(Saved entries)
== Segment start ==
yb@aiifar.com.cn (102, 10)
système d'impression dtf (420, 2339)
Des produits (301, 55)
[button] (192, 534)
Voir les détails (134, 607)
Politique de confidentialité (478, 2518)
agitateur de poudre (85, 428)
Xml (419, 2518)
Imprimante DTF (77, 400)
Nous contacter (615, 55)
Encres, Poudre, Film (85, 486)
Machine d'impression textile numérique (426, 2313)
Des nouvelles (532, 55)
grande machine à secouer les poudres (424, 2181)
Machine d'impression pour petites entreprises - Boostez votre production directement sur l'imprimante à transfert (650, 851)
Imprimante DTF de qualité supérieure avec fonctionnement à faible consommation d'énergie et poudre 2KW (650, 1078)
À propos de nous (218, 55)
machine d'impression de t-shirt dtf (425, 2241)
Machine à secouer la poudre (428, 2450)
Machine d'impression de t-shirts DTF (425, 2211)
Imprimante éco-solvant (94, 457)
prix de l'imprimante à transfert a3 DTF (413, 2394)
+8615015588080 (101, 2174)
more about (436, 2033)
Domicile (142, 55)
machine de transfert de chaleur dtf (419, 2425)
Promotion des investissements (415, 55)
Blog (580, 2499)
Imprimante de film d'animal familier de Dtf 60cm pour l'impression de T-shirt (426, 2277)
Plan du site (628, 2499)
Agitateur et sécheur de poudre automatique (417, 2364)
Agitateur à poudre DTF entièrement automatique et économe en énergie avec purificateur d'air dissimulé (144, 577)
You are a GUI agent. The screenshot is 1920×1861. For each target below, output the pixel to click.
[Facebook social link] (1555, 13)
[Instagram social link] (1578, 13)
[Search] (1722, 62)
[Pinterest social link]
== Segment end ==
WHAT THE TASK ASKS. Exactly reproduce the lines of the data above that run from the line containing "[Facebook social link] (1555, 13)" through the final one.

ANSWER SECTION.
[Facebook social link] (1555, 13)
[Instagram social link] (1578, 13)
[Search] (1722, 62)
[Pinterest social link]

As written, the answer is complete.